Dance of Death review – lethally dull Strindberg staging | Theater

AAugust Strindberg’s 1900 drama of marital drudgery and torment has either not aged well or this production fails to hit the right note. Granted, it is a play with many notes – absurdist comedy mixed into its husband-and-wife battle which takes place on their 25th anniversary. It goes from prickling passive aggression to statements of hate, threats of divorce and a third party who, entering the fray, brings strains of gothicism and lurches towards melodrama.

Alice (Lindsay Duncan), a former actress whose marriage ended her career, and Edgar (Hilton McRae), an army captain who failed to climb the ranks, live out their days acrimoniously on a remote island. But in Mehmet Ergen’s production, the couple do not bring the savage comic timing nor the angry intensity needed to bring this story to life. Instead, they make stiff tonal switches, one minute as lovably curmudgeonly as George and Mildred, giving each the side eye, the next minute firing salvoes about death, hate and bad fate.

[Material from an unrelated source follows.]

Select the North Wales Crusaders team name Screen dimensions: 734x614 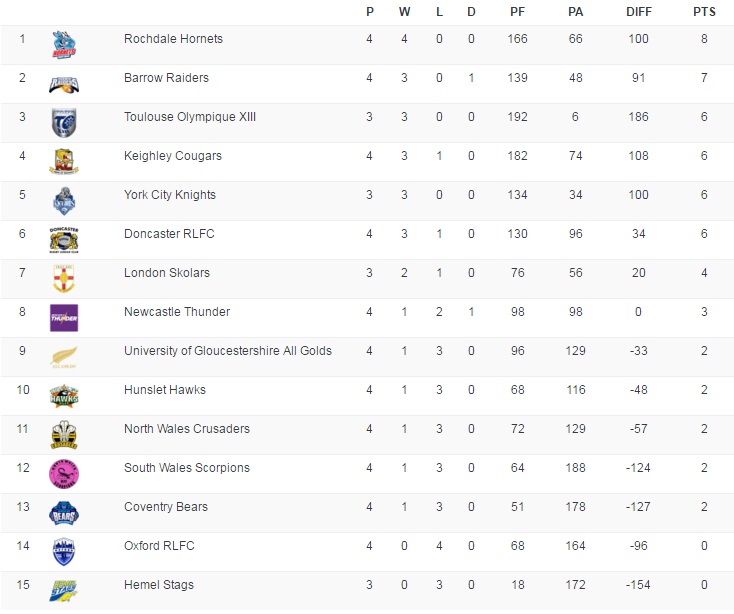click(186, 429)
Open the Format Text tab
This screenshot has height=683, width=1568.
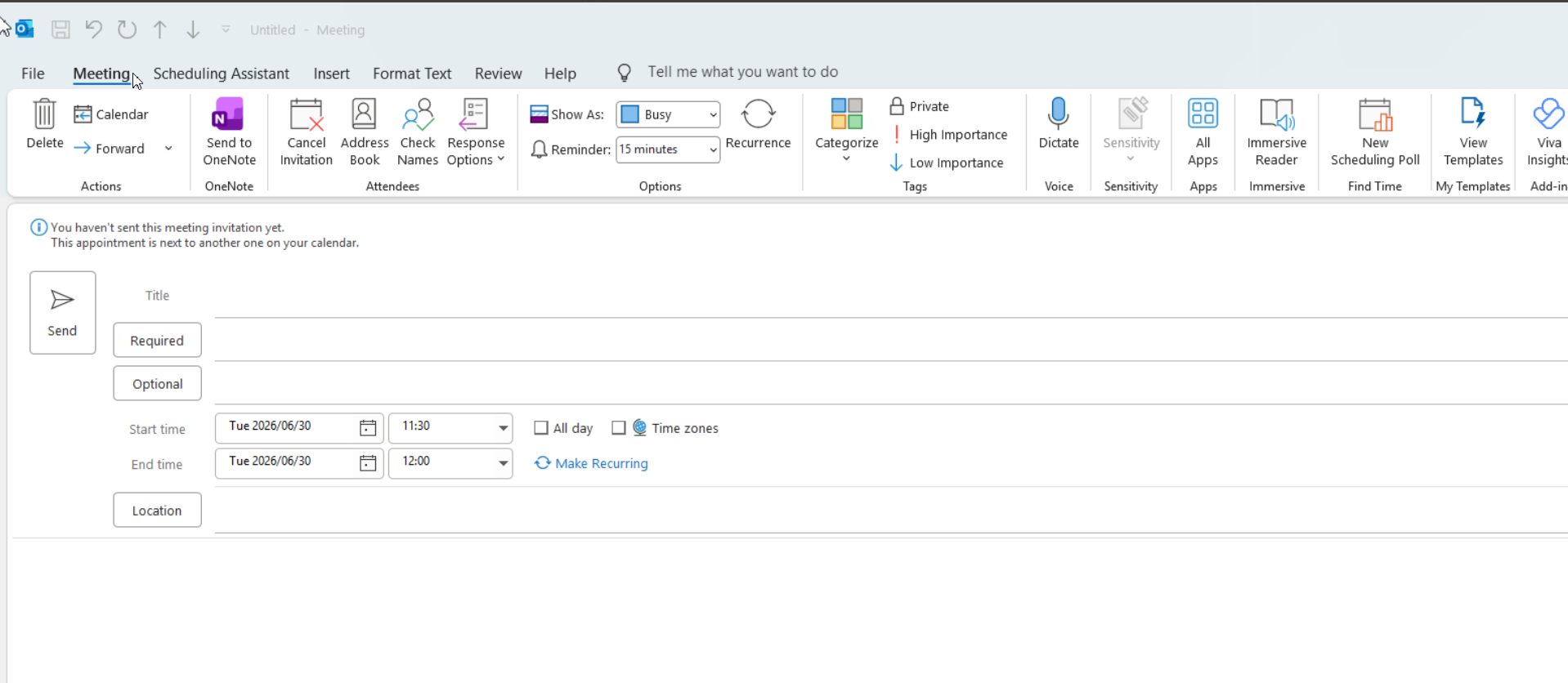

Eternal torment … Hilton McRae and Emily Bruni (Katrin) in The Dance of Death. Photographer: Alex Brenner

There is no tension between them and lines about pain and loathing seem to be spoken at a remove. Duncan plays Alice with a blank-faced sarcasm but builds to over-egged theatricality. McRae’s lugubrious captain is far from fearsome. We never believe that they are marooned in mutual torment and it feels jarringly tepid when it should be tumultuous.

The script, adapted by Rebecca Lenkiewicz, has been partly modernized – it is liberally sprinkled with F-words and C-words – yet the couple still sound like they are from another time. The sense of an alternate reality creeps into some scenes but then the play returns to awkward half-comic mode. There is a gender swap – Alice’s cousin Kurt is now Katrin (Emily Bruni) – but to no particular end. The brief, vampiric romance between Alice and Katrin feels entirely unconvincing here and Katrin is an especially wooden character.

The play’s critique of laws around divorce and child custody has dated but the central concept of two people tied in mutual co-dependence, and destruction, has not. It sits in a long, rich dramatic tradition of marital face-offs later seen in works by Samuel Beckett and Edward Albee, right up to David Eldridge’s Middle. It should have added resonance in its references to the bubonic plague – characters are braced for quarantine and this chimes with contemporary reports of marriages falling apart during the Covid lockdowns. So it is a feat that it should all go so awry, especially given the talent in its cast and an Oscar-winning writer in Lenkiewicz.

Happiness – a topic of discussion between Edgar and Alice – is famously said to “write white” but sadly they prove misery can be as boring. “This is eternal torment. Is there no end? says Alice. We know what she means.